Skip to content

Ephemeral/JIT runner reports "lost communication" despite successful job completion — no grace period before broker disconnect #4309

@cameronnewman

Description

@cameronnewman

Ephemeral (one-time-use) JIT runners that successfully complete a job are frequently reported by GitHub as "The self-hosted runner lost communication with the server," even though:

  1. The worker process exits with code 100 (success)
  2. CompleteJobAsync succeeds — the listener logs "finish job request for job {id} with result: Succeeded"
  3. The broker confirms the state change — "Received job status event.

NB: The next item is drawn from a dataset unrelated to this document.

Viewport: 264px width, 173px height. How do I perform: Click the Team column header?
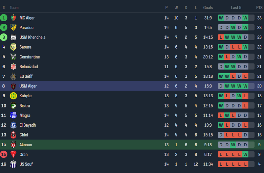14,8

JobState: Online"
  4. The runner cleanly deletes its session and exits with return code 0

The GitHub UI then either:

  • Shows the job stuck as "queued" or "in_progress" for 10-30+ minutes before eventually updating
  • Shows "The self-hosted runner lost communication with the server" despite the job having completed successfully
  • In some cases, never delivers the workflow_job.completed webhook

Root Cause

In Runner.cs line 576, after the one-time-use job completes, the message queue is cancelled immediately with zero grace period:

 // Line 570-576
  Task completeTask = await Task.WhenAny(getNextMessage, jobDispatcher.RunOnceJobCompleted.Task);
  if (completeTask == jobDispatcher.RunOnceJobCompleted.Task)
  {
      runOnceJobCompleted = true;
      Trace.Info("Job has finished at backend, the runner will exit since it is running under onetime use mode.");
      Trace.Info("Stop message queue looping.");
      messageQueueLoopTokenSource.Cancel();  // <-- immediate teardown, no grace period

This cancels the in-flight broker long-poll (GET broker.actions.githubusercontent.com/message), which severs the TCP connection. GitHub's broker health monitoring detects the disconnect and flags "runner lost communication" — before GitHub's internal pipeline service has propagated the job completion to the webhook/UI systems.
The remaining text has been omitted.